Taxpayers with complex tax dispute cases before the California State Board of Equalization were more likely to win their cases if they or their representatives made campaign contributions to the elected board members, either directly or through political action committees, according to a detailed examination by Daily Tax Report, a BNA publication.

In a series of reports, BNA examined the outcomes of 70 complex, high-stakes cases argued before the board between 2002 and 2009, and compared those cases to publicly available campaign finance records.

BNA found more than $1 million in contributions to board members from taxpayers or their representatives who argue those cases before the board. All of the contributions were legal and contributors who spoke to BNA denied any causality between their contributions and success before the board.

We just bet they did. Check this:

However, a correlation appears to exist between contribution levels and success before the board, based on BNA’s original research.  BNA found that 20 of the 70 cases examined had less than $250 tied to them, and those taxpayers won their cases 30 percent of the time.

Success rates rose with higher contribution rates. Dividing the remaining cases in equal groups, BNA found another 17 cases had between $250 and $16,000 in contributions tied to them, and those taxpayers won 53 percent of the time. The next group of 16 cases had $16,000 to $50,000 tied to them, and those taxpayers won 75 percent of the time. The last group of 16 cases had $50,000 to $137,000 tied to them, and those taxpayers won 88 percent of the time.

Huh. Imagine that.

There’s lots more good stuff, as Mahoney names names, dissects the politics of the board’s operations and weighs the policy implications of what she found.

One of the conclusions of the final report of the governor’s tax reform commission released last year was that California should create an independent board to handle the politically charged issue of tax appeals.  So far, no one in the Administration or Legislature has seen fit to try to push such a reform.

After reading Mahoney’s special report, someone really, really should.

Cutting room floor:

Finally someone notices that the  “anti incumbent wave” of primary season is all about Republicans.

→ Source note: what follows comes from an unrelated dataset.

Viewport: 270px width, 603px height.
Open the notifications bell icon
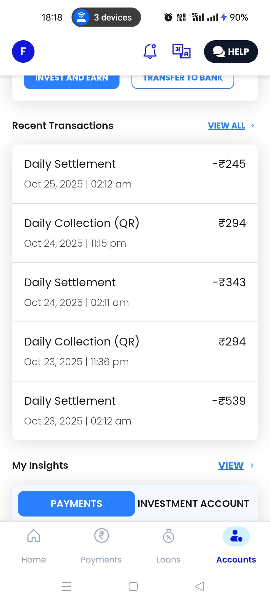point(150,52)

Lou Cannon’s take on mid-terms: mercifully free of heavy breathing

We’re still working our way through Todd Purdum’s big Vanity Fair piece on what’s wrong with Washington ‘cuz we keep stopping where he says $3.5 billion got spent on lobbying last year – $1.3 million for each day Congress was in session.

World’s only human shorter than Barbara Boxer gets it pretty much right.

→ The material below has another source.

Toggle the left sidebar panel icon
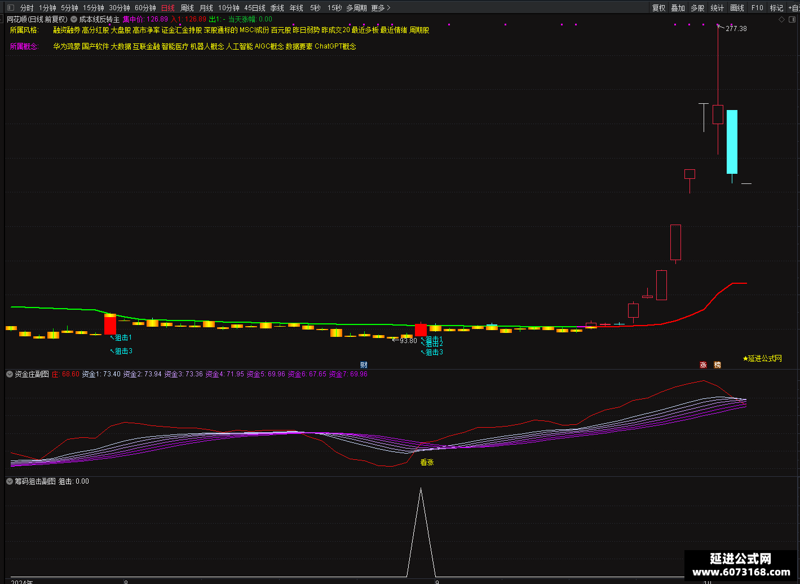pyautogui.click(x=11, y=8)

Judge Vaughn Walker: liberal elite insider. Uh, wasn’t he appointed by a Republican?

What’s Obama’s problem?

A-He’s too condescending.

B-He thinks he’s Prime Minister.

C-He sold out much too fast.

D-He’s totally incompetent.

E-He doesn’t have a problem.

F-He’s easily intimidated.

G-His problem lies in the very nature of man.

Calbuzz sez: B, C and F.

In case you missed it: Since the whole dispute over the Manhattan Islamic community center erupted, we’ve been determined to keep Calbuzz a Ground Zero Mosque Free Zone. But we finally came across something that sums up our take, thanks to Aasif Mandvi.